How successful was she? “I still do a bit of shouting,” Kemi laughs, “usually at children who aren’t picking up their shoes or won't be quiet when I'm on a work call.”
5. She’s her family’s go-to tech fixer
Both of Kemi’s parents were medics, and for a long time she assumed she would follow the same path. “It didn’t occur to me not to,” she says. But things changed once she began working. “Engineering was something that I was much better suited to.”

Before university, she worked as an apprentice at an architecture firm. “I was a one-woman IT department… I learned how to fix computers.” That practical knowledge stuck. “I can still put a computer together and take it apart. Whenever there is any technical issue in the house, I’m the person to fix it.”

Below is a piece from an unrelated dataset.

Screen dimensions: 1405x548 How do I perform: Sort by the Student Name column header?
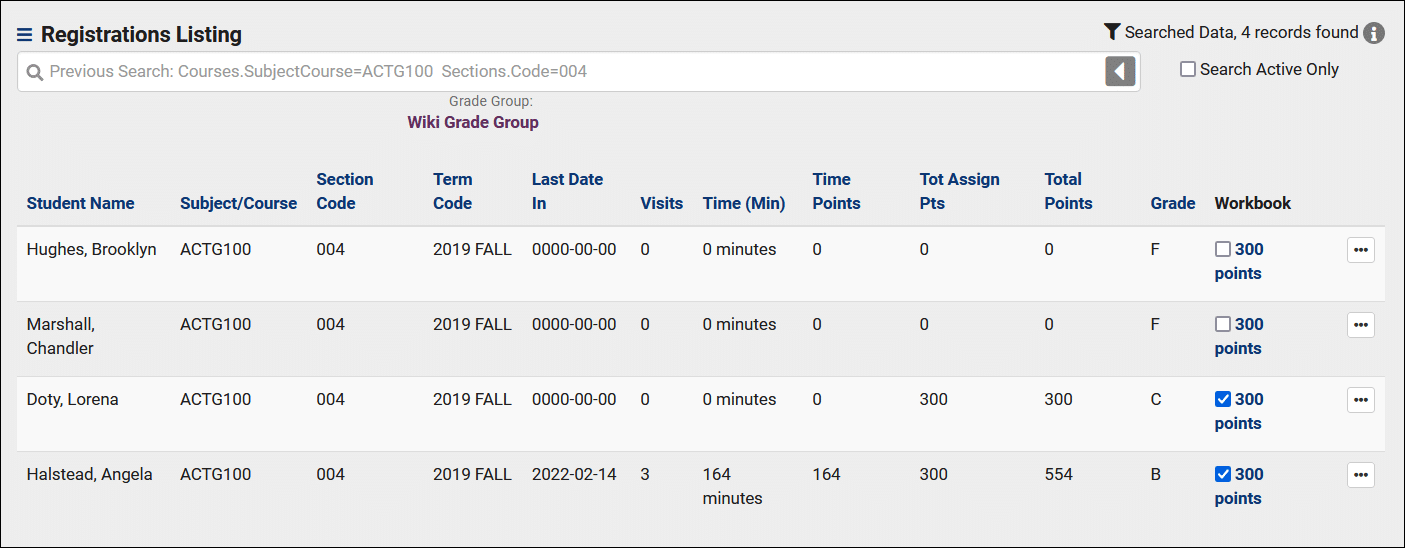(80, 203)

6. Joining the Conservative Party gave her a purpose – and a husband
While working as a systems analyst in banking in 2005, Kemi joined the Conservative Party almost casually. “I thought it would be a fun thing to do,” she says. It changed her life. That is where she met her husband, Hamish. “We just got on and we became friends. He’s always supportive, has always been by my side. He's my inspiration. There's no way I could have done any of this without him.”

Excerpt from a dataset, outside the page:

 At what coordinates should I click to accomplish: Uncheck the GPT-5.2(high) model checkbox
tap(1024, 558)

Her sixth disc, Love Is All Around by Wet Wet Wet, was the song she chose for the first dance at her wedding. “It talks about ‘there's no beginning, there'll be no end’ to love. I love you. I always will. That is what I would want to say to my husband. He's an amazing man. So, this one's for him.”
7. She cares about queuing
Badenoch is wary of identity politics and what she sees as cultural fragmentation, and she is precise about what she means by culture. “Culture is about standards, norms, behaviours,” she says. “How you treat people, how you behave.”
She offers a simple example. “Queuing, that’s a cultural thing. Some people don’t think you need to queue. We should queue.”
8. She has a message for young people
Kemi reflects on why she stays in politics, despite its difficulties. “ I could have done other things that would've given me an easier life,” she explains, “but it is about wanting to give a future to young people, not just my kids, but other people's children as well.”
She is “despondent” when she hears young people talking “as if the world is going to end before they even get a start”. Things can improve, she insists. “I want them to know that there are people out there who are working very hard to make sure that we can give them that brighter future.”